▶ [Information given]
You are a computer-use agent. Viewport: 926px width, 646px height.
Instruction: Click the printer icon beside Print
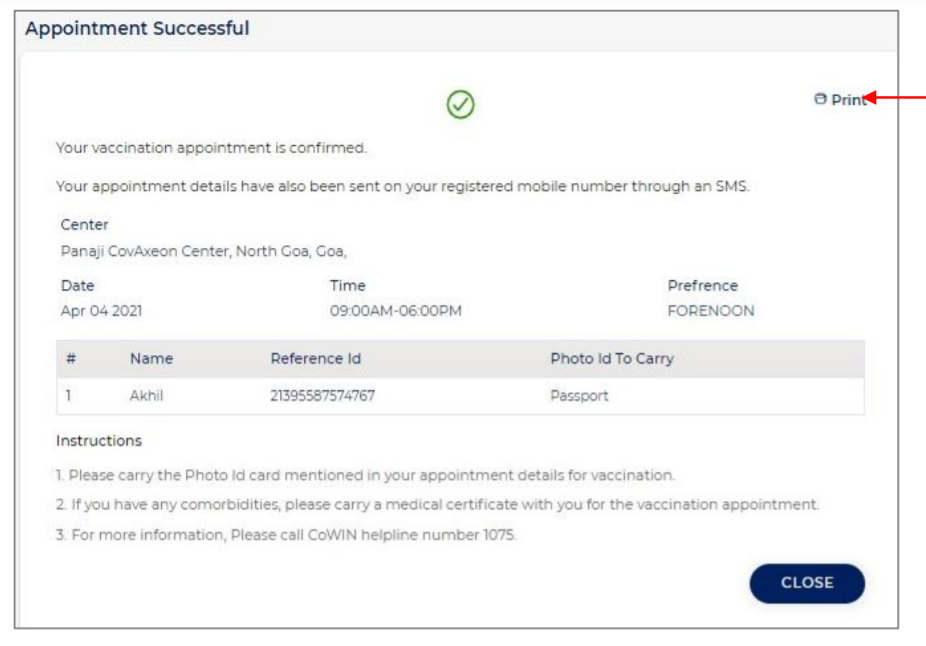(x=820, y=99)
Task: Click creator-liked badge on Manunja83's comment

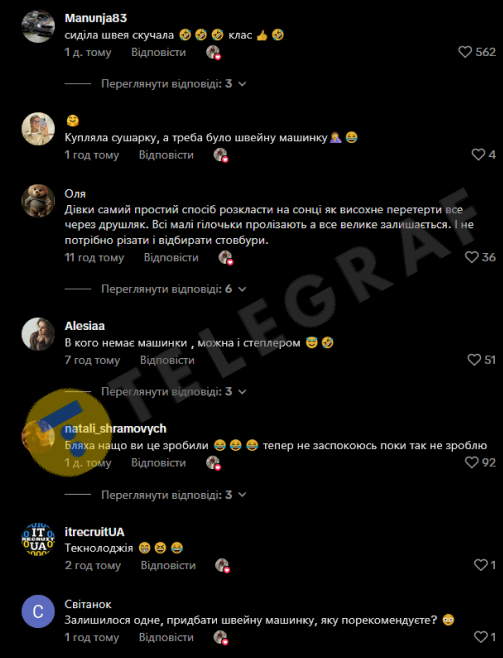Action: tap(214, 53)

▶ [Instructions to follow]
Print the whole listing exactly, please, and keep any images out of it.

▶ [Exercise output]
You are a computer-use agent. Viewport: 926px width, 646px height.
Instruction: Click the printer icon beside Print
(x=820, y=99)
Task: Click creator-liked badge on Manunja83's comment

Action: tap(214, 53)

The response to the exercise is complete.